■ To do
Reproduce the entries below word for word, from the first line through the line with "[x=516, y=30]", leaving out the pictures.

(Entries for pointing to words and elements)
::::::::

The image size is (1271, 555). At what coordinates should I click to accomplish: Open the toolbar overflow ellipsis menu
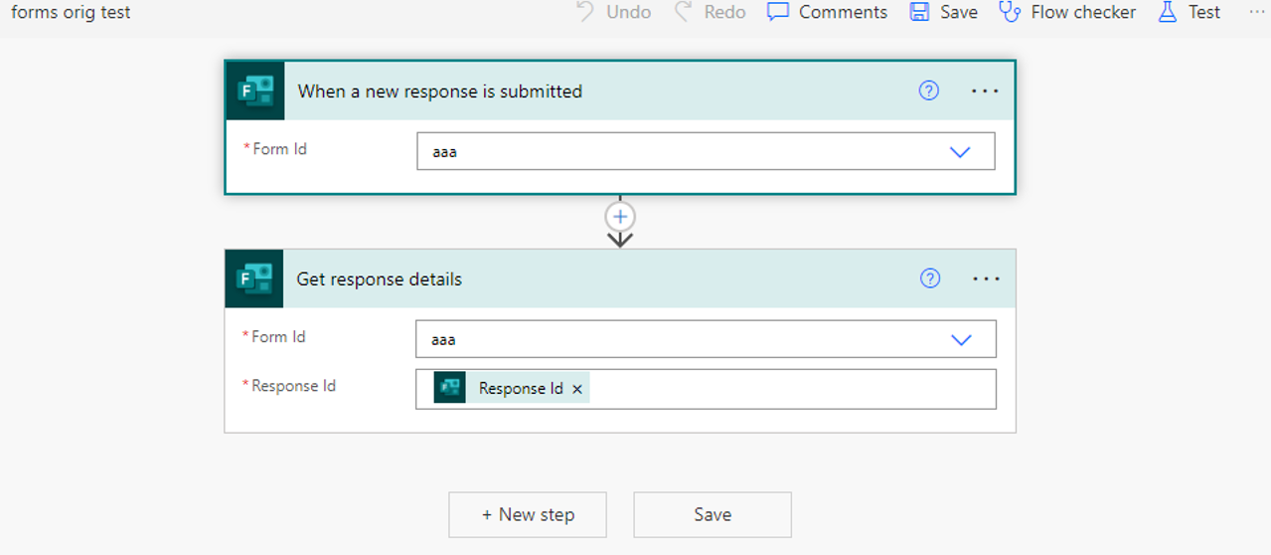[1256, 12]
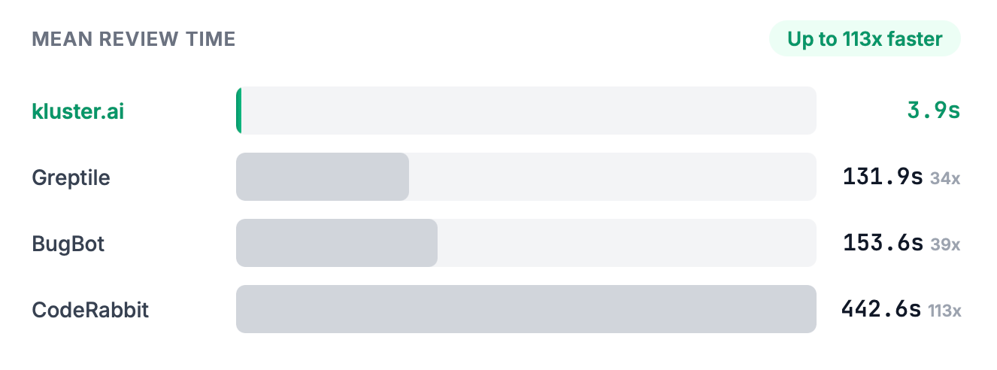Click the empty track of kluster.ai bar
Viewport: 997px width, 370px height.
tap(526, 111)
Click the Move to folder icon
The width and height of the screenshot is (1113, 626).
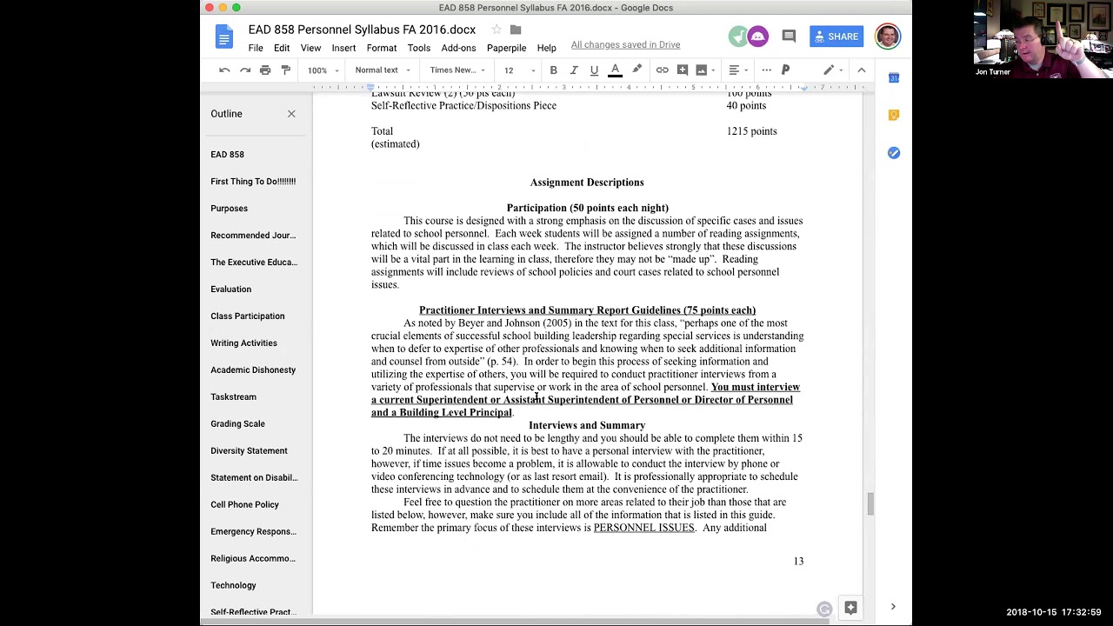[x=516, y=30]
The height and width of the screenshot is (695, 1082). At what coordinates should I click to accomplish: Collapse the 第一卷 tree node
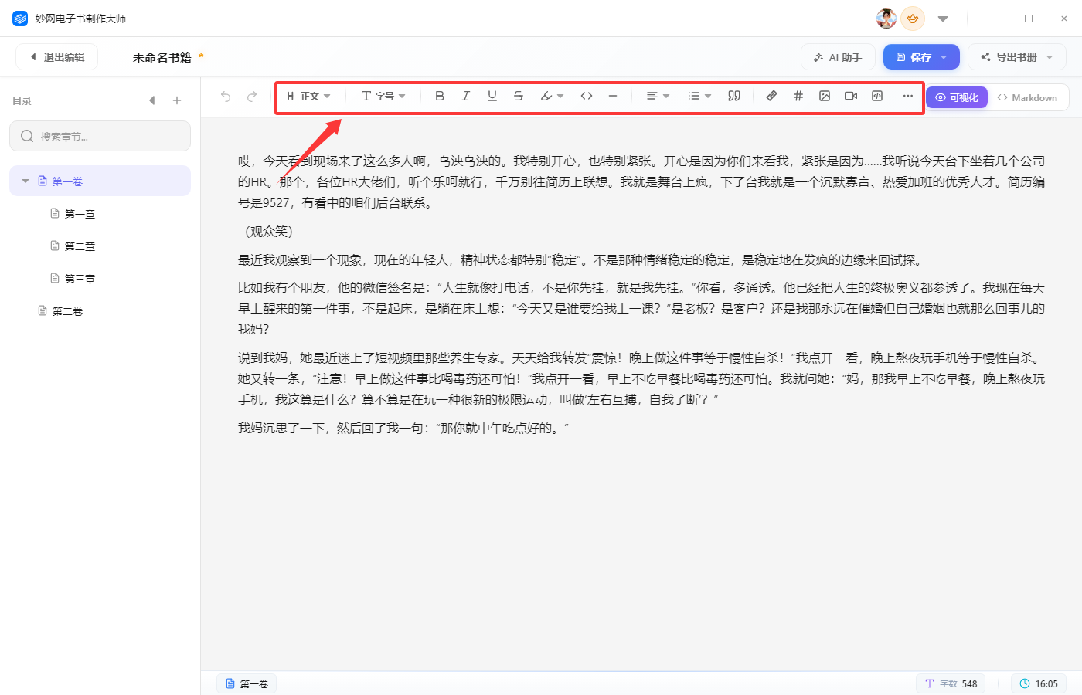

::::::::

■ Answer for the task
The image size is (1271, 555). At what coordinates should I click to accomplish: Open the toolbar overflow ellipsis menu
[1256, 12]
Click the empty track of kluster.ai bar
Viewport: 997px width, 370px height.
tap(526, 111)
Click the Move to folder icon
The width and height of the screenshot is (1113, 626).
[x=516, y=30]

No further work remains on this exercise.